→ **Page**:
# Fising after the rain



## wndsurfor (Feb 18, 2011)

I am starting my "staycation" tomorrow. Great timeing with this "little" bit of rain we have had this weekend!!! Really messed up the plan to take the kids fishing in Mobile bay this week. Does anyone think that anything will be biting along the beack after the stuff clears? I am thinking about getting out the surf rods and heading to Perdio Pass. Just need to bounce this off some expericaced folks to see if it is a complete waste of time.


----------



## devinsdad (Mar 31, 2010)

Never a waste of time. Try some fresh dead shrimp, cut mullet and sandfleas. If you can avoid the catfish and June Grass I wouldn't be surprised if you caught some Pompano, Redfish, Bluefish and even some small sharks.

Let us know how it goes!


----------



## FISHBOXFULL (May 9, 2008)

wierd storm. flowed a litte in a circular motion out in the gulf. It might be pushing some fish in closer


----------



## Franktj85 (Jun 10, 2012)

Spent this morning down at the pass with my fly rod. Lady fish after lady fish


----------



## wndsurfor (Feb 18, 2011)

After I had decided that the rain was no longer a factor I headed to the pass around noon. Got to the pass and there was nothing but umbrellas, tourists, and grass. Found some sand fleas, rigged up and sent one out. The combination of the wave action, and grass on the line took about 1min for the line to start heading toward the swimmers. Ended up catching stuff for the kids to play with. They had a good time so it was worth the trip.


----------

→ **Given information**:
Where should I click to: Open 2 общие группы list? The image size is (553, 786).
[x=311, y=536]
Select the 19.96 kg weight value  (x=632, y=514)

→ **To do**: Using the fishing thread, decide whether each statement agrees with it, and answer yes or no with the deciding words quoted from the thread: (a) devinsdad suggests fresh dead shrimp as bait; (b) wndsurfor went to the pass early in the morning; (c) Franktj85 fished at the pass with a fly rod. Answer from the fishing thread alone, not from the data.

→ **Correct result**:
(a) Yes: "Try some fresh dead shrimp, cut mullet and sandfleas."
(b) No: "I headed to the pass around noon."
(c) Yes: "Spent this morning down at the pass with my fly rod."